Das hat ihnen der Arbeitgeber Staat nicht erlaubt. Unter Berufung auf seine angespannte Kassenlage, wegen der er sich an den Lohneinkommen in einem Maße bedient, daß selbst die Schönfärber in den Medien einen flotten Prozeß der Verarmung eingestehen, ist er grundsätzlich geworden. „Dies ist nicht die Zeit für Umverteilungskämpfe“ – mit dieser Losung war der Gewerkschaft der Kampf angesagt und der Lohn in Deutschland amtlich zum Mittel der Nation erklärt. Damit war die während des Streiks immer wieder aufgeworfene Frage, ob die Staatskasse denn wirklich nicht ein paar Prozente für die Bediensteten herausrücken kann, ad acta gelegt. Die Führung der Nation hat nämlich nicht ihr Geld nachgezählt und befunden, es sei zu wenig da. Die Probleme, die sie mit dem Geld hat, sind anderer Natur. Die BRD hat ihre Kassen kräftig aufgestockt, Kredite jeder Menge genommen und aufgelegt, um die Urbarmachung der DDR und all die vielen anderen internationalistischen Projekte zu finanzieren. Das bringt sie in Sorge um die Solidität ihres Geldes, um die Stabilität der DM, die – Genscher hin, Scheckbuch her – immer noch die Waffe der Nation in Europa und anderswo darstellt.

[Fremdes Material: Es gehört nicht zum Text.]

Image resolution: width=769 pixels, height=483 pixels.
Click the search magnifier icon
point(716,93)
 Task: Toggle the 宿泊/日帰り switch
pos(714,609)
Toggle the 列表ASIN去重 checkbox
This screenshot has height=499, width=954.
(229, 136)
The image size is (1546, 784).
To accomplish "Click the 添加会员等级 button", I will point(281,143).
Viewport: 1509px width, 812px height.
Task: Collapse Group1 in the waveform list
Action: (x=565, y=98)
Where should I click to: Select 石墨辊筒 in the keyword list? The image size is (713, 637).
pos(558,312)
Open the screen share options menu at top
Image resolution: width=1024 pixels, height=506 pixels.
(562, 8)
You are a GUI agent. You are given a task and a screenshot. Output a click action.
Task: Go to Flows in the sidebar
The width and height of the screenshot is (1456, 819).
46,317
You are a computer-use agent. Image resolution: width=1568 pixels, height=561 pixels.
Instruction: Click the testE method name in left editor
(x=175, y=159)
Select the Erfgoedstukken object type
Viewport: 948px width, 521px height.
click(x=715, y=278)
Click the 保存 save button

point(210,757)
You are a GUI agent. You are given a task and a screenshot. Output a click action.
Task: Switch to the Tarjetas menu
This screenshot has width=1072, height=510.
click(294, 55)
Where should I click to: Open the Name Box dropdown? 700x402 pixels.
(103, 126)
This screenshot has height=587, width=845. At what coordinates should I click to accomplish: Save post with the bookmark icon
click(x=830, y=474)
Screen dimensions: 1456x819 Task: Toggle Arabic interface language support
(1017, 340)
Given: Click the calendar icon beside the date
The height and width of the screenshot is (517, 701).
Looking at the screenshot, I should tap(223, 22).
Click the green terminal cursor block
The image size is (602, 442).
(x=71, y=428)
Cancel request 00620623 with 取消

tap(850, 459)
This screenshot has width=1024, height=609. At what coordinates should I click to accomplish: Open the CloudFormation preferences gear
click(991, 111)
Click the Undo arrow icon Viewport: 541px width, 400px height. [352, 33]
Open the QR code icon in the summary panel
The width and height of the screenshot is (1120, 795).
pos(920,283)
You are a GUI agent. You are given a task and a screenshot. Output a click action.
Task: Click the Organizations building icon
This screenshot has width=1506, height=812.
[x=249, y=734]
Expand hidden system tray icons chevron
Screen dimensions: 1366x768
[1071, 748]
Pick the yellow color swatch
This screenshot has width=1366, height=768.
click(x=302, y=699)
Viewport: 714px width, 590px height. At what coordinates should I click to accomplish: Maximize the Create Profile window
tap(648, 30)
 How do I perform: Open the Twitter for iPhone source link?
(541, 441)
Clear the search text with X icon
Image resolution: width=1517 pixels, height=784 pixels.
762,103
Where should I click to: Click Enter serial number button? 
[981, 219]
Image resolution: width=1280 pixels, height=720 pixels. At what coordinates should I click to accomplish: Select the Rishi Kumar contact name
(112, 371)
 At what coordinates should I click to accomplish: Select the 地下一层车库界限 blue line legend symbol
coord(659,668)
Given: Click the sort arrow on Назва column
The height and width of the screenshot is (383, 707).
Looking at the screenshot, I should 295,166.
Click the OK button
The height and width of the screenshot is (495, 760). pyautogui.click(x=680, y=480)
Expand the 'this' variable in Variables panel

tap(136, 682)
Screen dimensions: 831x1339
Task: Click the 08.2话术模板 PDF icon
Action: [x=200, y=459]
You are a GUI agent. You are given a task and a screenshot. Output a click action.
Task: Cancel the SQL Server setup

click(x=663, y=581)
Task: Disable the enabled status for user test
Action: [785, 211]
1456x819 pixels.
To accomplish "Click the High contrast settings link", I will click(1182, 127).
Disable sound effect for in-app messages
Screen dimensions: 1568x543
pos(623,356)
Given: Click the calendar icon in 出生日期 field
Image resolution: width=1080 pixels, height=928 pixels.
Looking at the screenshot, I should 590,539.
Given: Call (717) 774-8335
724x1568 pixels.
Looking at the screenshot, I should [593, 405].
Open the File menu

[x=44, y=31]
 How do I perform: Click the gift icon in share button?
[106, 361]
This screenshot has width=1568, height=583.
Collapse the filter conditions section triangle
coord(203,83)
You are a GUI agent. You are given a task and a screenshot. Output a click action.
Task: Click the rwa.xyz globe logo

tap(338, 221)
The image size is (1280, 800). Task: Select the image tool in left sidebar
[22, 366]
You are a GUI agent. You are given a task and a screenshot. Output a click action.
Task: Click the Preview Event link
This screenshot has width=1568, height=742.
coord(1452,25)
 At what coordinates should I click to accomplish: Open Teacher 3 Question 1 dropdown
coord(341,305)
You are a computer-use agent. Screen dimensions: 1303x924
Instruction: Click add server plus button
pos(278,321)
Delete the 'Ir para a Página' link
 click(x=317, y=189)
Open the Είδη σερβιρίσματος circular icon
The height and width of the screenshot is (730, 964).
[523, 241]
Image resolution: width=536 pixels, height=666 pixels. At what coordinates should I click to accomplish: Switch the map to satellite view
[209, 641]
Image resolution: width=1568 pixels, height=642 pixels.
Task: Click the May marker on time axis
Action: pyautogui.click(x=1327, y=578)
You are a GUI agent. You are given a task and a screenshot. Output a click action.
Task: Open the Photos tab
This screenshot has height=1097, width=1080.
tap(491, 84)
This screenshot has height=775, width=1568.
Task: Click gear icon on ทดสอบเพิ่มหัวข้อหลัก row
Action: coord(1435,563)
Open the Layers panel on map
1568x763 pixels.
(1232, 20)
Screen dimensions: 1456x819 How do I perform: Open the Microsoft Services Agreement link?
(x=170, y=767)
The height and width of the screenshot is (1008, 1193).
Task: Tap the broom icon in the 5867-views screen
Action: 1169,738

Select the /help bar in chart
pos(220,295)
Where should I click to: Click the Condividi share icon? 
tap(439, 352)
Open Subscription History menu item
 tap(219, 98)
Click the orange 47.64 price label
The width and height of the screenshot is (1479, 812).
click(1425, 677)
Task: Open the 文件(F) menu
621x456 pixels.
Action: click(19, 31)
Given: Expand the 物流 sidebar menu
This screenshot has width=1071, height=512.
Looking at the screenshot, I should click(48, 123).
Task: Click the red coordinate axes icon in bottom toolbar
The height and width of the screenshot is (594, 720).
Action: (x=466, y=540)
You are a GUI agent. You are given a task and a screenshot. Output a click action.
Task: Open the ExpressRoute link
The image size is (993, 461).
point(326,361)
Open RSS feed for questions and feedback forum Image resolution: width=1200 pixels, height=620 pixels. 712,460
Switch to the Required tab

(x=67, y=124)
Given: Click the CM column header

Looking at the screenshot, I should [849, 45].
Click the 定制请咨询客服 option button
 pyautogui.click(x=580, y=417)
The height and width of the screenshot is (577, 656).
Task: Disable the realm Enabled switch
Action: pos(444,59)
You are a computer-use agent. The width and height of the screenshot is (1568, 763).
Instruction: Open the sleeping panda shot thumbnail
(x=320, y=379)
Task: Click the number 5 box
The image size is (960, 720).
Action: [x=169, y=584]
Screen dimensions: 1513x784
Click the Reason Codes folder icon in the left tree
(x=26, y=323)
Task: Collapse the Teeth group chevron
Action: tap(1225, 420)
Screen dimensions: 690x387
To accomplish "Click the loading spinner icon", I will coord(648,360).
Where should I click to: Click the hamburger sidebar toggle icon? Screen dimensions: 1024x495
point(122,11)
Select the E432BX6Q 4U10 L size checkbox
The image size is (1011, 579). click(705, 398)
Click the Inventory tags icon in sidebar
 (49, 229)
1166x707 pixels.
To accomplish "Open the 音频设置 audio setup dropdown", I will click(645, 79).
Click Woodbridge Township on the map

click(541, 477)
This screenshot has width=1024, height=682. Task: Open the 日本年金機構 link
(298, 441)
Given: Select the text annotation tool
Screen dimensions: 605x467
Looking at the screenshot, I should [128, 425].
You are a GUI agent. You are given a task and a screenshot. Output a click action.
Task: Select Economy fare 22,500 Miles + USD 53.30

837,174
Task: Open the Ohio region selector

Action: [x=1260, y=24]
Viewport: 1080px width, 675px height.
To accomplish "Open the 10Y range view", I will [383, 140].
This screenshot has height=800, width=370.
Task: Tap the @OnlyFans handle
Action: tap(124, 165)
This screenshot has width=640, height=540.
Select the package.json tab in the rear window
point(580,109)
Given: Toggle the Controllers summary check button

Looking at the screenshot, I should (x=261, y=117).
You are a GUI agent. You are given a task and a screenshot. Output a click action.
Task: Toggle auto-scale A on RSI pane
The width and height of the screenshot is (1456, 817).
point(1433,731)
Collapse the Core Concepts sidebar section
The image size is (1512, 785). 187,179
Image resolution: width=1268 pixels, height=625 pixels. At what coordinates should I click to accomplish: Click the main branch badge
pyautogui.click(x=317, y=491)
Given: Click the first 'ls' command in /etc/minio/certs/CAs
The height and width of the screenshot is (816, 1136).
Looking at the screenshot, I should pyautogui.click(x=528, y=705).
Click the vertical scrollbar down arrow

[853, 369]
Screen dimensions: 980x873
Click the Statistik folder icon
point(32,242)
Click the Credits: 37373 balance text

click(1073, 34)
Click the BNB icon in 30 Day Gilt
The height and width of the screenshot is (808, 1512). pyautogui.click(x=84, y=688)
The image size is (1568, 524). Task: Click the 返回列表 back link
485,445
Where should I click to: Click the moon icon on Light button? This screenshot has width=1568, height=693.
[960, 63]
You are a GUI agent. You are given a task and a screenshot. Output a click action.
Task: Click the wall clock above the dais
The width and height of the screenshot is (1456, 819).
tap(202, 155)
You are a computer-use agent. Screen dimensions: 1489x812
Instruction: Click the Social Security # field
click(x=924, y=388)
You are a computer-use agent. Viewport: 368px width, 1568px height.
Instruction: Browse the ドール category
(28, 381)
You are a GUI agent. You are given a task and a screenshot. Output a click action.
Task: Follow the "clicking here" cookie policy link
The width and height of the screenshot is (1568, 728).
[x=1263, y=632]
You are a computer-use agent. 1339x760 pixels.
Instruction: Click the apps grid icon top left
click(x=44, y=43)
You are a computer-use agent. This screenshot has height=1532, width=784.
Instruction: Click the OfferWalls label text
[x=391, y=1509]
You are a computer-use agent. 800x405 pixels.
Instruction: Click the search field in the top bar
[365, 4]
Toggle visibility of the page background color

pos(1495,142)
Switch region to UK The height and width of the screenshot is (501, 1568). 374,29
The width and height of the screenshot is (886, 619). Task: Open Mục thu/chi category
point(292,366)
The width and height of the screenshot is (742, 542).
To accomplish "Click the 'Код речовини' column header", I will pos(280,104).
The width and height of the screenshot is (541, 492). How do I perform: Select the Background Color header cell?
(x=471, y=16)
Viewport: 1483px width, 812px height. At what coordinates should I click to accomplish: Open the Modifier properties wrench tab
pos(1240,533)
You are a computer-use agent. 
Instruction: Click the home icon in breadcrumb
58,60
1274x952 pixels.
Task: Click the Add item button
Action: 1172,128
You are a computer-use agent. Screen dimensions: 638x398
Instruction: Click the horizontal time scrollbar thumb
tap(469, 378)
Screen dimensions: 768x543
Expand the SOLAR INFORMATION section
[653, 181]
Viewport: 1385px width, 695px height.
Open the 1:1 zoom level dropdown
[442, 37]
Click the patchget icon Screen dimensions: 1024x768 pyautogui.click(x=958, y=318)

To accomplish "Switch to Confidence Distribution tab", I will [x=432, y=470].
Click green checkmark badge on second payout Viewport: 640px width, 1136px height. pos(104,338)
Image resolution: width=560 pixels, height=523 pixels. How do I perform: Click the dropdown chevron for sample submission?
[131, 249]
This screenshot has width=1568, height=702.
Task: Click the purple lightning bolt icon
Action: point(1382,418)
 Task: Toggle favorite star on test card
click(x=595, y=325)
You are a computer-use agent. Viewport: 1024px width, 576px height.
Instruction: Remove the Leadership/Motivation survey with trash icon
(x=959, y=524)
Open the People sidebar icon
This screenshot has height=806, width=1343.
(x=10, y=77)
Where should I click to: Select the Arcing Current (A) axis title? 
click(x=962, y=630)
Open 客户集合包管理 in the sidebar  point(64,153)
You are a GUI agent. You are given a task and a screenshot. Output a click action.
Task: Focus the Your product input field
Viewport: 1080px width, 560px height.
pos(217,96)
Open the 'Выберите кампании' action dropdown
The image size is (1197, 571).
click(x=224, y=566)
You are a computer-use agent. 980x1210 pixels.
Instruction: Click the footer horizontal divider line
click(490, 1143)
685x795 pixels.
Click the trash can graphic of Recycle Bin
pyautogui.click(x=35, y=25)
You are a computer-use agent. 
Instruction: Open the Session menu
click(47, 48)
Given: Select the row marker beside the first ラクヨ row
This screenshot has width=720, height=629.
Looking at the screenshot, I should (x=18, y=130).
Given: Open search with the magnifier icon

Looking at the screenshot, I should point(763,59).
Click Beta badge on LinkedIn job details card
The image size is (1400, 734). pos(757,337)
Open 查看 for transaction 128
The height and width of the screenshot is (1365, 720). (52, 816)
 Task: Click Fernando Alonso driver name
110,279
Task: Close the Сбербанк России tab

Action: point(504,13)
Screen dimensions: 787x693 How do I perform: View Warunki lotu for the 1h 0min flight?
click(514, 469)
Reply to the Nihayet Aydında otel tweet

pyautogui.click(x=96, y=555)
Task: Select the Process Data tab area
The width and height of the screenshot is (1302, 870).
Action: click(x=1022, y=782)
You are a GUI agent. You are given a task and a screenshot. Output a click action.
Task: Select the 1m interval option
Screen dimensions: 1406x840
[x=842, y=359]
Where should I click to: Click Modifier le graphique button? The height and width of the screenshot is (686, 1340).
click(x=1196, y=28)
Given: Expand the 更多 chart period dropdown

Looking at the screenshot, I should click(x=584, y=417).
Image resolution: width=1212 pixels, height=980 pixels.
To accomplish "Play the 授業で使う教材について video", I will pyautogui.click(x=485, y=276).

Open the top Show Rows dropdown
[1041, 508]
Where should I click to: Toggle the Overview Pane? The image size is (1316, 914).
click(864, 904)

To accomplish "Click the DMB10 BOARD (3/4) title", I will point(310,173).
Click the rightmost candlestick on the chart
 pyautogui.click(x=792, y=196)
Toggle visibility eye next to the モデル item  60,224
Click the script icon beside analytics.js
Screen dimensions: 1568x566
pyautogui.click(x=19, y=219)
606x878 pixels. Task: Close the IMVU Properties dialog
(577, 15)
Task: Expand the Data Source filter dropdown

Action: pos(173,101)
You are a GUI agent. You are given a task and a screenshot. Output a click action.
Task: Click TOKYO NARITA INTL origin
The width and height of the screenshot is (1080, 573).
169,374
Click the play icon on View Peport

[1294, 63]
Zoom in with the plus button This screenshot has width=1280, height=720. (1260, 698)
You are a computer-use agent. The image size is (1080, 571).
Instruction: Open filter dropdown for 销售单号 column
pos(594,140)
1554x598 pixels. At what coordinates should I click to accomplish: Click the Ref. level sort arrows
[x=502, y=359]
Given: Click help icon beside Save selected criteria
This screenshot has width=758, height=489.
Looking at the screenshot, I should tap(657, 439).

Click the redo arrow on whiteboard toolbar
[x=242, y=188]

Außer der Notwendigkeit, kräftige Beträge aus den Einkommen der Bürger zu verstaatlichen, ist der Regierung zu Bewußtsein gekommen, daß es mit dieser Umverteilung von Kaufkraft auf die DM nicht getan ist. Eingedenk dessen, daß eine Exportnation in den Wachstumsraten des heimischen Geschäfts immer noch die erste Quelle ihrer ökonomischen Macht besitzt, stand eine sachgerechte Behandlung dieser Quelle an. Der Beschluß lautete: Deutsche Lohnarbeiter haben mit einem niedrigeren Lohnniveau als bisher für den Erfolg der Nation geradezustehen. Damit auf jeden Fall in der Heimat des geeinten Deutschland keine Behinderung der Politik eintritt, die mit ihrer weltweiten Verantwortung beim widerspenstigen Ausland auf genügend absehbare Schranken trifft, die es zu überwinden gilt.